If you’re at least midway through your PhD, you’ve probably already gained a sense of how quickly that data can accumulate. And if proactive data management steps aren’t taken early on it’s all too easy to find your research in a confusing mess. At best this results in a headache and at worst it could necessitate starting some of your experiments over from scratch.
Scary stuff!
Thankfully this can all be avoided by putting good data management practices in place. In this post I’ll run through why data management is such a crucial skill for researchers and share the techniques I used during my own PhD, so you’ll be well equipped to avoid any research data nightmares in future.
Note – While this post was originally written for those working towards a PhD, the techniques are equally applicable to anyone working with research data.
Why Data Management in Research Is Important
Data management is critically important as a researcher for three key reasons:
1. To set yourself up for success
You really don’t want to find yourself in a position where you’re at risk of misplacing, or misidentifying either:
- raw data collected from experiments, or
- your accompanying notes which detail the experimental setup and are themselves a source of data.
One of the best ways to ensure that your PhD is pain and stress-free is to stay organised with all sources of data. It isn’t the most interesting use of your time but a critical one to set yourself up for success.
2. It allows you to accurately recollect experiments over long periods of time
Since PhD projects span a number of years, there can sometimes be long periods (months or even years!) between conducting experiments and using the resulting data for things such as papers or your thesis.

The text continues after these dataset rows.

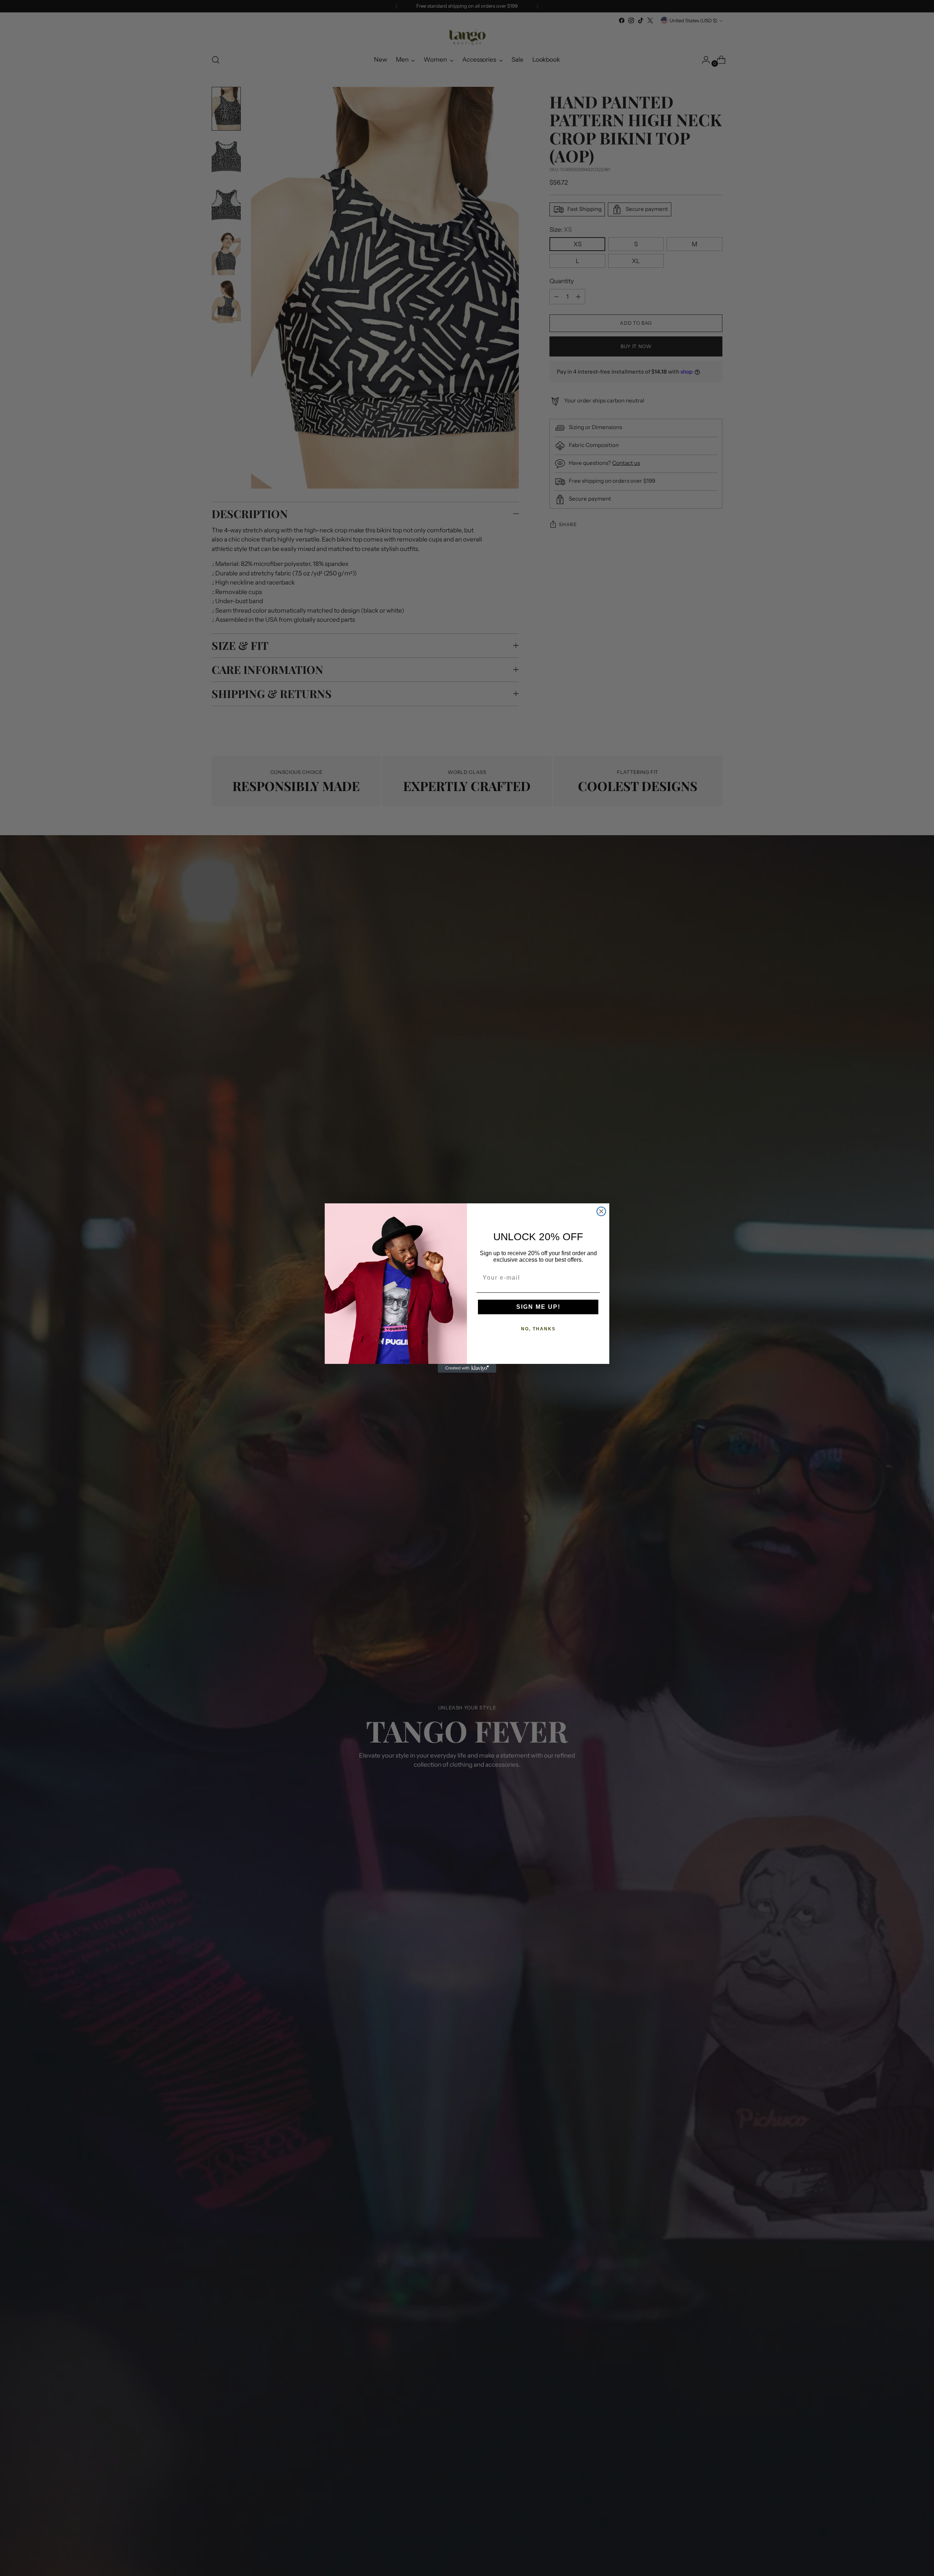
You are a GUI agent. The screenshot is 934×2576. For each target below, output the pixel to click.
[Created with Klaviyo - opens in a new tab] (467, 1368)
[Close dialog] (601, 1211)
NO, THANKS (538, 1328)
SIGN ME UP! (538, 1307)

Now, your memory may be better than mine, but I think we can all agree that it’s easy to forget details over such long periods, either in terms of which data files relate to which experiments, or exact details of how you conducted the experiment. This is particularly problematic given you’ll have likely run a number of similar experiments in the meantime. The different experiments can end up blurred in your mind faster than you expect.
Good data management allows you to easily find your original data and accurately describe what took place.
3. For your own sanity!
It’s only too easy to forget what conditions you tested things under and this can be a particular problem when you want to reproduce the results. This is extremely difficult if you don’t know exactly what you did!
Having detailed records accompanying the raw experimental data to refer back to will give you the best chance of seeing the same outcome. And should the results differ, it will help you to eliminate a number of possible causes.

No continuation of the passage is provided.